**What is being asked**.
Please format these lines as a numbered list, leaving out any blank lines.

[Data for locating words and elements]
◇ ◇ ◇ ◇ ◇ ◇ ◇

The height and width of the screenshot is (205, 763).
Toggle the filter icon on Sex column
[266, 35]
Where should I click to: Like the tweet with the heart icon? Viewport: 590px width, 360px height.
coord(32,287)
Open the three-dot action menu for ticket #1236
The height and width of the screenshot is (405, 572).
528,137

◇ ◇ ◇ ◇ ◇ ◇ ◇

**Solution to the exercise**.
1. The height and width of the screenshot is (205, 763).
2. Toggle the filter icon on Sex column
3. [266, 35]
4. Where should I click to: Like the tweet with the heart icon? Viewport: 590px width, 360px height.
5. coord(32,287)
6. Open the three-dot action menu for ticket #1236
7. The height and width of the screenshot is (405, 572).
8. 528,137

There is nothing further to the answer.